A good reputation won’t guarantee success in the pork business, but a bad one will break you faster than a ban on bacon. As they continue their work on a Genome Alberta-led project using genomics to boost disease resilience and sustainability in Canadian pork production, researchers understand that all too well. That’s why a big focus of this initiative is supporting Canada’s reputation for providing safe and healthy breeding stock, and why industry is focused on helping the project succeed.
“Because Canada has been an exporting country for decades, we rely heavily on exports like swine,” said Gordon Waters, Executive Director of Alliance Genetics Canada Inc.
Since we over-produce for our own consumption, Canada sells nearly 70 per cent of its pork to other countries. As part of that process, the Canadian Food Inspection Agency (CFIA) establishes health protocols with the buyers that must be met for export, making disease a potential deal-killer for industry.
A numbers game
“Our company alone exports live breeding stock to over 50 countries,” said Waters. “As people become educated and the industry expands, the need for healthier animals also grows. It’s important that as a company and a country, we not only maintain our reputation but show we are proactive in supporting pig health.”
Ensuring that health is more challenging than ever.
“The modern farm features much higher stocking densities than in the past. 30 yrs ago, farms were smaller so it was easier to maintain health status versus a large operation with a huge number of animals.”

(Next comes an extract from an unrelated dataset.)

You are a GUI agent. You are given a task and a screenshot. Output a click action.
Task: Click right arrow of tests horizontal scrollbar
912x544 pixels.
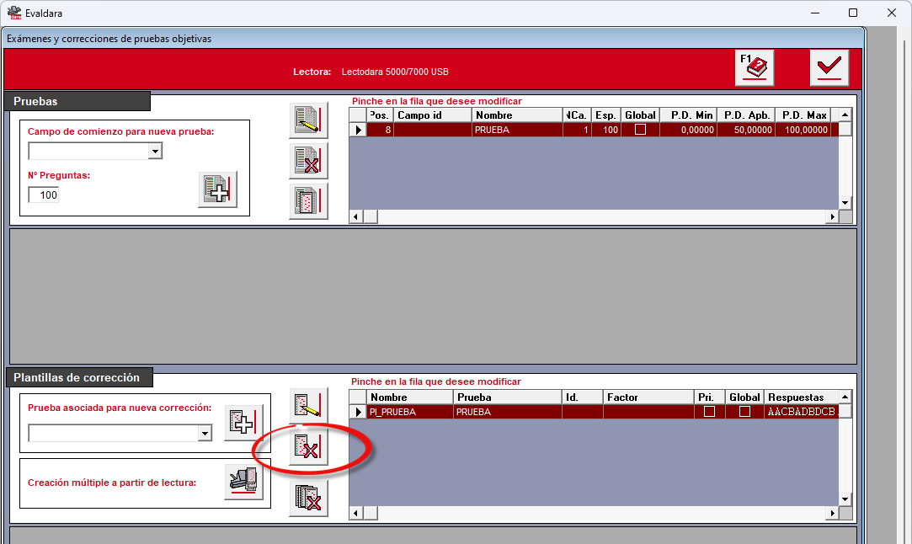(832, 217)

In Waters’ view, it’s no different than human health challenges like going to church with 300 people where a couple are coughing and sneezing and the germs work their way through the crowd.
“If there is coughing or sneezing in a barn of 10,000 pigs, disease will spread quickly and be much more devastating than in a smaller operation.”
By targeting genes linked to disease resilience, this project addresses the current reality of pork production while potentially boosting production numbers, enabling Canada to preserve its competitive edge on the world stage.
Changes linked to animal welfare add to the health challenges, as more pigs are now raised in groups, increasing interaction and the spread of disease. Those challenges will only increase with trends such as raising pigs outside, which has the potential to reintroduce diseases that were once eradicated.
While it may sound like scary times for producers and industry, Waters is reassured by the research.
Full steam ahead
“These health issues don’t get a lot of media attention or prompt discussions at the coffee shop, but there’s a lot going on in the background to address them. Advances in technology are driving progress faster than ever, and the sky is the limit when it comes to genomics and their impact. Through projects like this, industry and the research community can make a lot of things happen very quickly.”
That’s good news going forward, especially as Canada exports to countries with diseases like African swine fever that we don’t have to deal with at home.
“Working on these projects and having animals with more resilient genotypes could help them adapt to foreign environments and diseases without too much difficulty.”
There is still much work ahead, yet just the fact that Canada has made pig health a priority improves its stature around the globe and reassures customers. And if you don’t think a solid reputation is critical to success, just try succeeding without it.